LBR and LAP2 mediate heterochromatin tethering to the nuclear periphery to preserve genome homeostasis

In most eukaryotic cells, euchromatin is localized in the nuclear interior, whereas heterochromatin is enriched at the nuclear envelope (NE). This conventional chromatin organization is established by heterochromatin tethering to the NE, however its importance for cellular homeostasis is largely unexplored. Peripheral heterochromatin localization relies on redundant NE-tethering systems. One tether is constituted by the lamin B receptor (LBR) in mammals, but the enigmatic nature of the other tethers has hampered functional analyses. Here we demonstrate that the downregulation of abundant, ubiquitous NE proteins can induce the global detachment of heterochromatin from the NE. Among these factors, we identify LBR and LAP2 as major players in bulk heterochromatin attachment to the NE in pluripotent and differentiated mammalian cells.

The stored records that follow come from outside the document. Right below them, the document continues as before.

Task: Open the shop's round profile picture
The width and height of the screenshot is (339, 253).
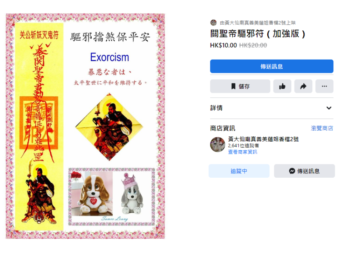Action: pos(218,144)
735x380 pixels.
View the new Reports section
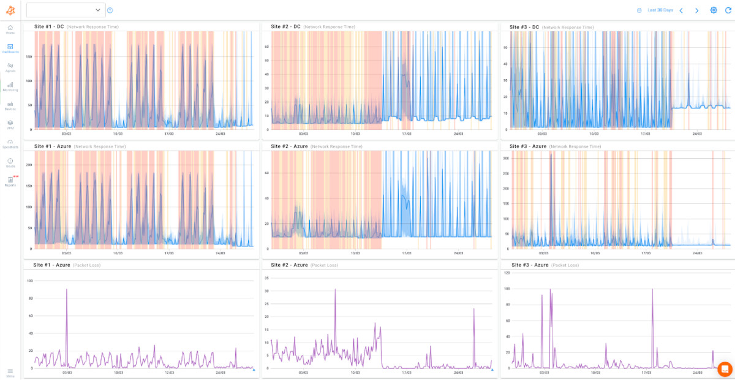click(10, 181)
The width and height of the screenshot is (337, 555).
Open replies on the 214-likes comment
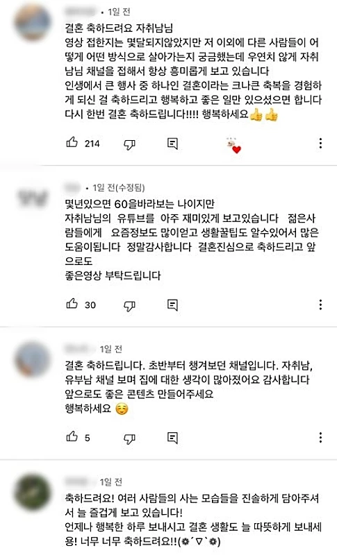click(x=172, y=144)
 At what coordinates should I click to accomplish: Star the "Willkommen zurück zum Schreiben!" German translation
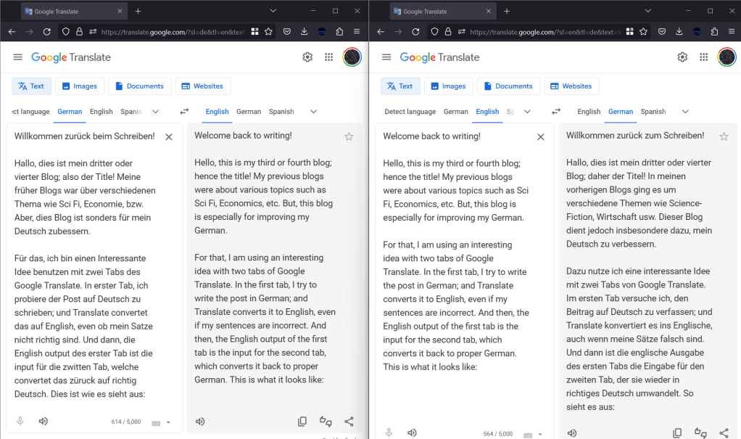[x=724, y=136]
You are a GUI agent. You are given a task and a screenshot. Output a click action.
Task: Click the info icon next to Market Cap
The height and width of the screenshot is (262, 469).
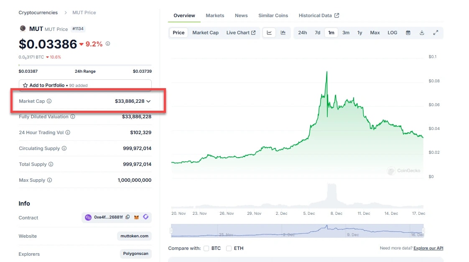(49, 101)
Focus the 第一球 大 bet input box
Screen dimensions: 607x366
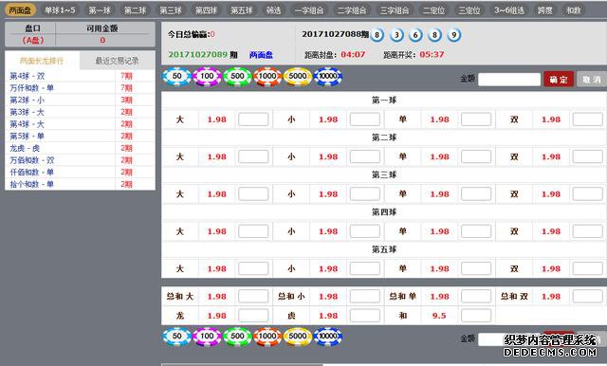[253, 119]
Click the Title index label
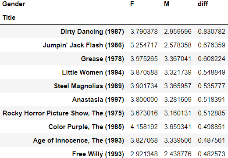Viewport: 228px width, 158px height. tap(9, 18)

Their loss leads to repositioning of heterochromatin to the nuclear interior, changes in chromatin accessibility, deregulation of gene expression including activation of antiviral innate immunity, and defects in cell fate determination. Overall design: HCT116 and mESCs cells depleted of specific nuclear envelop proteins were subjected to RNA-, ATAC-, ChIP- and HiC-sequencing to decipher transcriptional and accessibility changes in these cells.